Exercise details ▸ Return the following from the records below: each line, word for word, starting with the line that contains "633x541 pixels." and going on through the line that contains "Task: Click the red pin on Australia", with nothing outside that range.

————

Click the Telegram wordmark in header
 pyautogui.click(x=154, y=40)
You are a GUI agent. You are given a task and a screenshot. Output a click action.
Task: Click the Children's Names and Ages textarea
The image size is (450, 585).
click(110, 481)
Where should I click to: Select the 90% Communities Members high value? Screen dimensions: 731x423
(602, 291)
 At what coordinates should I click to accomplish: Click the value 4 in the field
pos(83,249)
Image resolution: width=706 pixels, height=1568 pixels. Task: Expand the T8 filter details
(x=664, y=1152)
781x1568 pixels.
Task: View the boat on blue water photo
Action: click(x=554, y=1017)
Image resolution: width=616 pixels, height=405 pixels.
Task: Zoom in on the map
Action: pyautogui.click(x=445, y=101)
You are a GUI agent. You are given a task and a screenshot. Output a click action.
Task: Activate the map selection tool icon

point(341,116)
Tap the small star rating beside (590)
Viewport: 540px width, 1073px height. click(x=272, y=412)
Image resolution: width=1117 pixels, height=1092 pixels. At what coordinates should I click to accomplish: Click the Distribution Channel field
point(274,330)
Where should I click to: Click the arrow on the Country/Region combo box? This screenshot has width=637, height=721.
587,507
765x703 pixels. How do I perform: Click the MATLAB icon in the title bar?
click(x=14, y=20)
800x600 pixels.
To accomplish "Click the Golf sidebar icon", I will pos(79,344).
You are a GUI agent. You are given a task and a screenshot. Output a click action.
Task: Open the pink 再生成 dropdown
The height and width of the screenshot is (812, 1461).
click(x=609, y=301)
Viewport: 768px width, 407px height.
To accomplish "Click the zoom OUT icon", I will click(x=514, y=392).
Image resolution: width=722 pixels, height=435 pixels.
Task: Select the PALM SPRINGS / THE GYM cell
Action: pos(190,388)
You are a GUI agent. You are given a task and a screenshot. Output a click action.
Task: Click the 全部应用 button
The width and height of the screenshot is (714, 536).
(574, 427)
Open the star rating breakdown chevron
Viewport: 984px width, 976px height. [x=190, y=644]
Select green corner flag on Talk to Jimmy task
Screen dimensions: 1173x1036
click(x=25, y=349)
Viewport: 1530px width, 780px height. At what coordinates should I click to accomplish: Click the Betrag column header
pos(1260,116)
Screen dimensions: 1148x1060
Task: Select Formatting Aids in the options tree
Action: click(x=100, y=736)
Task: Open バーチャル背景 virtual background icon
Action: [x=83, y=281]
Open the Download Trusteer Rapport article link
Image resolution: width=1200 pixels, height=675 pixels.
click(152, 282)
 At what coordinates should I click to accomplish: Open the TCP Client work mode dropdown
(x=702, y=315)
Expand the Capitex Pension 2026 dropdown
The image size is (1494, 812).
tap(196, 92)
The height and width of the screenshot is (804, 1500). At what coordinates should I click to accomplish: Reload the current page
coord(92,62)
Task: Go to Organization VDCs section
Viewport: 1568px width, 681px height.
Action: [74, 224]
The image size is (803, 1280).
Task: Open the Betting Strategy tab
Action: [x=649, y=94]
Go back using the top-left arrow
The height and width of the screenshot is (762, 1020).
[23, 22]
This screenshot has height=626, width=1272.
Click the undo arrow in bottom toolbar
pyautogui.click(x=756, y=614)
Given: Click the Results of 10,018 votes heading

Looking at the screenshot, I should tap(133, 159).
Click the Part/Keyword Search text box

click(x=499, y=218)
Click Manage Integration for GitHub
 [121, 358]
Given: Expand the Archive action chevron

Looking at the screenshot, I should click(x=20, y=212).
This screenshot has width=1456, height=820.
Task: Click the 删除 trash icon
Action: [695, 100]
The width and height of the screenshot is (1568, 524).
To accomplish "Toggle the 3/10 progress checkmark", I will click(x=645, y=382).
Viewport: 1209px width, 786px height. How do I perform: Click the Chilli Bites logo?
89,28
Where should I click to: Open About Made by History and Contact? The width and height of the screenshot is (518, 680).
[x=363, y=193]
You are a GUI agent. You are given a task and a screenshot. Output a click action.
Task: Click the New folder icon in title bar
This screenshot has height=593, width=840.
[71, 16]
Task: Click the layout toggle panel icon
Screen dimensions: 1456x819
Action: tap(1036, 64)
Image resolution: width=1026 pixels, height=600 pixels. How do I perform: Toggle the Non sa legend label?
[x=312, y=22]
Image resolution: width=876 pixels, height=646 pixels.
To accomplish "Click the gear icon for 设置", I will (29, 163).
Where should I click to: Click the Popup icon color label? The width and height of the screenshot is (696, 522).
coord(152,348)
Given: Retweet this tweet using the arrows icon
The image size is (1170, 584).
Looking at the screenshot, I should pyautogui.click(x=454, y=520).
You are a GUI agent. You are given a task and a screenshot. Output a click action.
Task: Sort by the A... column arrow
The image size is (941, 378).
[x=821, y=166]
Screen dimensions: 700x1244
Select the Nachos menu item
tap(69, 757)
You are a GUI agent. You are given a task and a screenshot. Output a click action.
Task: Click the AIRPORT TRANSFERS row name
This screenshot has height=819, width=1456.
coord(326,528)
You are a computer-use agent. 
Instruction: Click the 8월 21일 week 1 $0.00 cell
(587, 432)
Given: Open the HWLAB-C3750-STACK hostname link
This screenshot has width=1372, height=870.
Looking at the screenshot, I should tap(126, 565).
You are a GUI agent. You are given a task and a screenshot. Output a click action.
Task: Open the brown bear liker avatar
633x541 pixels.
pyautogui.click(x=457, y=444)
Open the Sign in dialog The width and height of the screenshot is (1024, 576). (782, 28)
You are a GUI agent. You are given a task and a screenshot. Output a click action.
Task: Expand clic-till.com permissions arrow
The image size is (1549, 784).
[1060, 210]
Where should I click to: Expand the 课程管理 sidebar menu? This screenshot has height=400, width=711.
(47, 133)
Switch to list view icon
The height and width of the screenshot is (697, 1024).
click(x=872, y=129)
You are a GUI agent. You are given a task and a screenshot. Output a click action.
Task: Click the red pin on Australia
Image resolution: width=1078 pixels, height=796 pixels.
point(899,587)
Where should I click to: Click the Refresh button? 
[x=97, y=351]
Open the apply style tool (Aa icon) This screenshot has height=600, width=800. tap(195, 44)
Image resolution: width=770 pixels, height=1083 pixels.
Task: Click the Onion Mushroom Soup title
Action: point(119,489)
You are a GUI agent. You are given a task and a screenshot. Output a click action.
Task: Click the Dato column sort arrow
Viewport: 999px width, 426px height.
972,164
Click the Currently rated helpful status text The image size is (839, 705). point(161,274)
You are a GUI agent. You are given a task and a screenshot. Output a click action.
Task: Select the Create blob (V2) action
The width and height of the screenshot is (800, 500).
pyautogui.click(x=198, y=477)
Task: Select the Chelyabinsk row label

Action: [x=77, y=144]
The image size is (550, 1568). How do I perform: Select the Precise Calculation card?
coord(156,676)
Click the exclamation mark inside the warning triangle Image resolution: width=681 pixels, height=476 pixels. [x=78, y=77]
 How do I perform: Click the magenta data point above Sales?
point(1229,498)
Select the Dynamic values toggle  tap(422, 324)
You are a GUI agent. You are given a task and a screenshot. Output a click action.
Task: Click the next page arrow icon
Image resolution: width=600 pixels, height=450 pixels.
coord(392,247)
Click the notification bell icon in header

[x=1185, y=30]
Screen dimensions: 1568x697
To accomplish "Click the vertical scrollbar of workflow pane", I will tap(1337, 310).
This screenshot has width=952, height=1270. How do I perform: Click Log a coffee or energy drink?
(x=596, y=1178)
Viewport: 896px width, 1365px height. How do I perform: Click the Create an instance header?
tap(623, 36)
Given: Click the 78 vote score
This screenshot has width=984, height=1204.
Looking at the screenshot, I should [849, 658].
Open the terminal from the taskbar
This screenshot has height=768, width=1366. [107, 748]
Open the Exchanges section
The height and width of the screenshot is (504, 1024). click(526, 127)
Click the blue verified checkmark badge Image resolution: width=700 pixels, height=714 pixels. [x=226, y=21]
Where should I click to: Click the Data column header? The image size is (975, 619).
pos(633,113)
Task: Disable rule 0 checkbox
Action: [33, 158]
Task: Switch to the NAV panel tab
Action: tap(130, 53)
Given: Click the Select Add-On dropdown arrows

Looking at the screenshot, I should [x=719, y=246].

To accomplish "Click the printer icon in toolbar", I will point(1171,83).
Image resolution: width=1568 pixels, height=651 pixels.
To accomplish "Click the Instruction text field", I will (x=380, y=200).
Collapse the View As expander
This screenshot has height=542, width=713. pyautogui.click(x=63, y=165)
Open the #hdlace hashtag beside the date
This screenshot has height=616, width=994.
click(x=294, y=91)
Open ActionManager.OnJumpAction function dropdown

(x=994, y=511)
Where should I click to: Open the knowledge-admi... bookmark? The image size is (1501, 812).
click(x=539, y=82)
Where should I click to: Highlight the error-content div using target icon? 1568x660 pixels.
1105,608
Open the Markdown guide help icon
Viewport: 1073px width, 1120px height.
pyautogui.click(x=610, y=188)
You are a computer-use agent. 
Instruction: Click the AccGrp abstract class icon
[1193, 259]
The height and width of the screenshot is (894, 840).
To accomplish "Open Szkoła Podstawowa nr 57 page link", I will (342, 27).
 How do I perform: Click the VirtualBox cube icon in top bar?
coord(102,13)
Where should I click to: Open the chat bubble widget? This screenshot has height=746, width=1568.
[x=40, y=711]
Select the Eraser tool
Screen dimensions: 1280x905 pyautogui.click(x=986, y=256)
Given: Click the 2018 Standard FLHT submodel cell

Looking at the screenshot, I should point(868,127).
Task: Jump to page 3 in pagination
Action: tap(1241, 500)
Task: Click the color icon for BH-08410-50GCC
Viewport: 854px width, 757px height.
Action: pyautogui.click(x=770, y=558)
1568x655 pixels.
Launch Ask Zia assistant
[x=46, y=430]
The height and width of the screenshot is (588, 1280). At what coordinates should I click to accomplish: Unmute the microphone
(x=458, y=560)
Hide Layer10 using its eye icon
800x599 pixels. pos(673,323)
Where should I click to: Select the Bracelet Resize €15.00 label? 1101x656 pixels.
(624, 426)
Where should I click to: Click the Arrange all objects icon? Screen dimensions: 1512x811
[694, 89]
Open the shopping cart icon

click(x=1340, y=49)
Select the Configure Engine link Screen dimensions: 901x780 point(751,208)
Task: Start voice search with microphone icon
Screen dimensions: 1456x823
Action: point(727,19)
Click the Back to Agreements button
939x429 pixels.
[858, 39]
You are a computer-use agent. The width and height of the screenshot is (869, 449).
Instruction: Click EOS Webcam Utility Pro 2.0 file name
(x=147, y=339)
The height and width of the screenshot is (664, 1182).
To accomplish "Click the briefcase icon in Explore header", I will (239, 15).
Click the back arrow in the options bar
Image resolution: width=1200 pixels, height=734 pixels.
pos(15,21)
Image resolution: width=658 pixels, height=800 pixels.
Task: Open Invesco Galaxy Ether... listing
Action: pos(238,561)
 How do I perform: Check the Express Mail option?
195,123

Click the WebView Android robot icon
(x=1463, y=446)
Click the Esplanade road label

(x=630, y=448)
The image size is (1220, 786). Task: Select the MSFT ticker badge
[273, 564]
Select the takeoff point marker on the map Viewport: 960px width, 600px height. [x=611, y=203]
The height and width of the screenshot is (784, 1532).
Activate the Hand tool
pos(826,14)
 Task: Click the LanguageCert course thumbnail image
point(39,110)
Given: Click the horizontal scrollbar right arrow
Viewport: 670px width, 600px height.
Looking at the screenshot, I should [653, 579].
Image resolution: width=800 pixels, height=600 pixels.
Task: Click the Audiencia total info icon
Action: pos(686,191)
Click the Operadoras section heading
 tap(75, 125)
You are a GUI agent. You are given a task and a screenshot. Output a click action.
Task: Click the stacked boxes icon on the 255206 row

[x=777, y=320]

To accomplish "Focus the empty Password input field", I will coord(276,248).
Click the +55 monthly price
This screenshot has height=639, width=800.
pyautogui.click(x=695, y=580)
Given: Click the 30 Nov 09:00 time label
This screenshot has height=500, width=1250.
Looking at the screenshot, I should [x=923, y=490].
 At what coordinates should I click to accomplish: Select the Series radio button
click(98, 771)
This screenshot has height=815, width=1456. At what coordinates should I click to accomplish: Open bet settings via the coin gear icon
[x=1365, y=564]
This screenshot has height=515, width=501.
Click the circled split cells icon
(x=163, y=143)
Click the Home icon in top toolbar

————

Answer space ▸
633x541 pixels.
pyautogui.click(x=457, y=444)
Open the Sign in dialog The width and height of the screenshot is (1024, 576). (782, 28)
You are a GUI agent. You are given a task and a screenshot. Output a click action.
Task: Expand clic-till.com permissions arrow
The image size is (1549, 784).
[1060, 210]
Where should I click to: Expand the 课程管理 sidebar menu? This screenshot has height=400, width=711.
(47, 133)
Switch to list view icon
The height and width of the screenshot is (697, 1024).
click(x=872, y=129)
You are a GUI agent. You are given a task and a screenshot. Output a click action.
Task: Click the red pin on Australia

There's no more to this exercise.